Aim of the exercise:
In the material below, find the line containing "Task: Click the Bloque político column header" and the line containing "Task: Open trend chart for strip led lights". Output those two lines and all lines between them exactly, without pictures.

Data to use:
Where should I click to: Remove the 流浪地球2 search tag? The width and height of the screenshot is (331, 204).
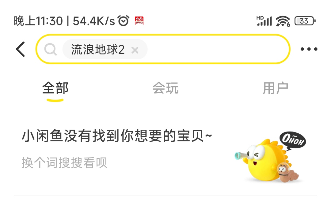[x=135, y=50]
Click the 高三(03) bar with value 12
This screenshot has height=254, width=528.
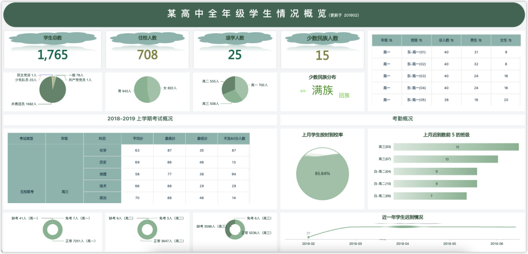(456, 147)

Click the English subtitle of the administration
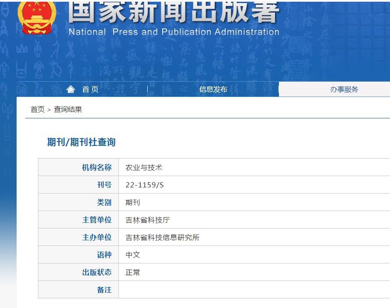point(173,31)
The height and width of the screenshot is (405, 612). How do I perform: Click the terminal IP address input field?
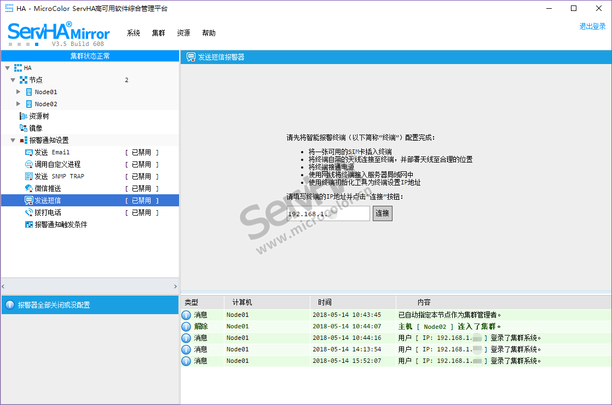point(328,214)
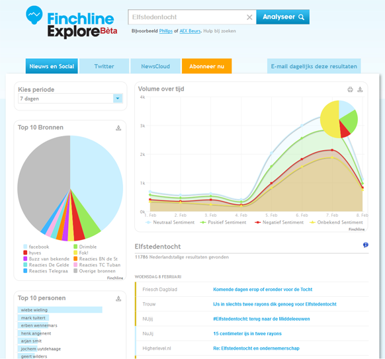Open the Kies periode dropdown arrow
The height and width of the screenshot is (359, 385).
coord(118,99)
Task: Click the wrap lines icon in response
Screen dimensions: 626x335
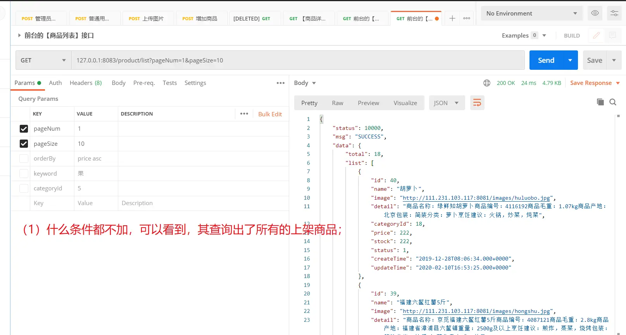Action: click(477, 103)
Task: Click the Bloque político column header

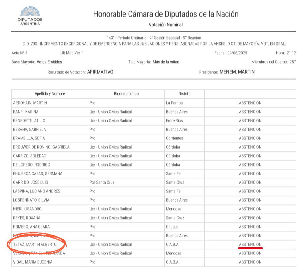Action: pos(126,93)
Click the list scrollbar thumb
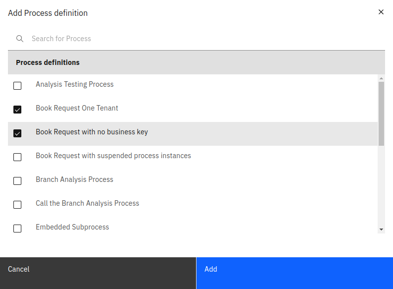 point(381,113)
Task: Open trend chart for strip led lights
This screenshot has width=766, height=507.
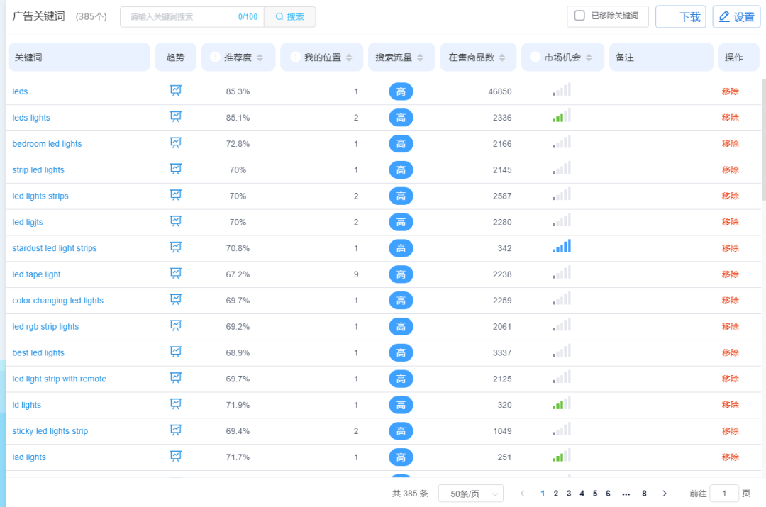Action: click(x=175, y=168)
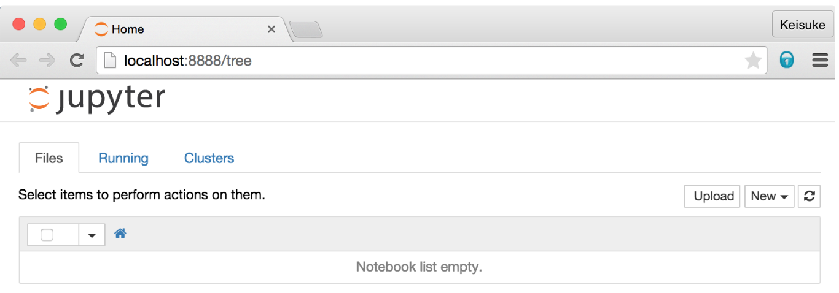Close the Home browser tab
Image resolution: width=839 pixels, height=293 pixels.
pos(271,29)
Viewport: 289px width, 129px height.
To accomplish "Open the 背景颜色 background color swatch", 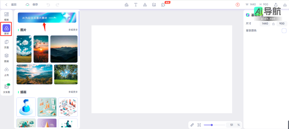I will [x=284, y=31].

Answer to this problem:
Task: Click the Bloque político column header

Action: pos(126,93)
Click the list scrollbar thumb
 point(381,113)
Task: Open trend chart for strip led lights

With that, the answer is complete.